Sorry I re-read it and it makes less sense. My ex requires the operation, not my daughter. My fault for using poorly rushed English. I want to support her through it and through recovery, but I fear that in letting her know I am talking to someone else, she'll hit the roof.

OP posts:
Merrycat123 · 29/05/2024 13:30

She may well hit the roof as this situation works well for her. Sounds like you’d like more from a relationship than practicality. It can be difficult to find someone you have a connection with so it would be a shame to miss your opportunity. Glad your dd is in good health!

Dustyblue · 30/05/2024 06:28

You're in a tricky position for sure. It's strange because I am coming at this from the other side- as in, I'm the wife with medical problems (and our child has medical problems) who is fearful of my now-ex leaving entirely, BECAUSE of the practical support. I hate to think about dealing with it all by myself.

But at the end of the day, we both deserve to be happy in life.

As for your ex having an operation soon.... there is never a good time to break bad news. You could be waiting a looong time.

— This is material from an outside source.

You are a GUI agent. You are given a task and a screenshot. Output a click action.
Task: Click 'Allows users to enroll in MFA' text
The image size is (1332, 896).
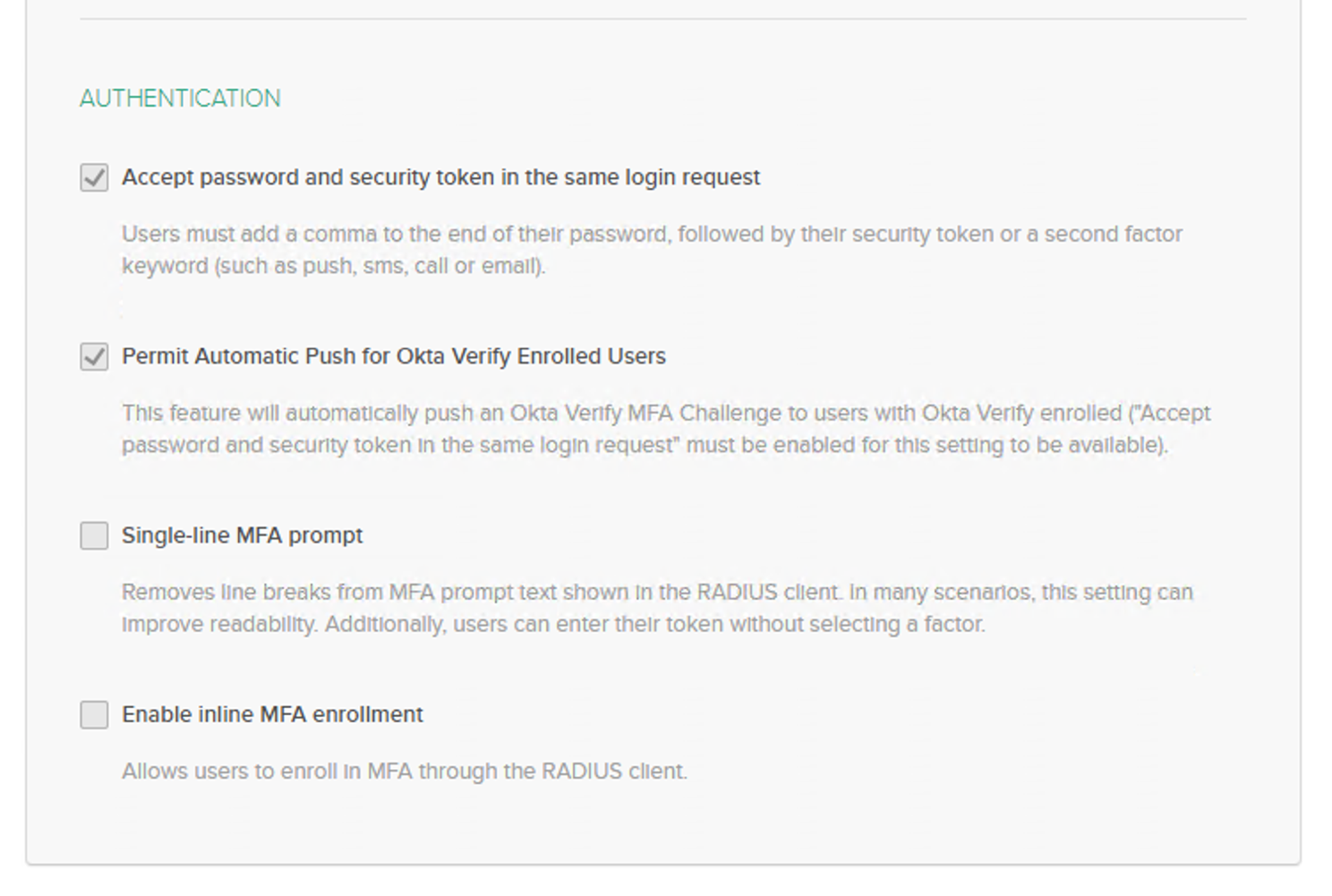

Best of luck, I feel for you

NoSquirrels · 30/05/2024 06:35

If you’re at the ‘talking to’ stage, do you really need to ‘do’ anything? There’s no obligation on you to tell your ex you’re seeing someone yet. Cross that bridge when you need to. I assume you already go out and do things independently of them/your children, as part of being separated? And that you wouldn’t bring a date home to the family house? So currently no need for announcements.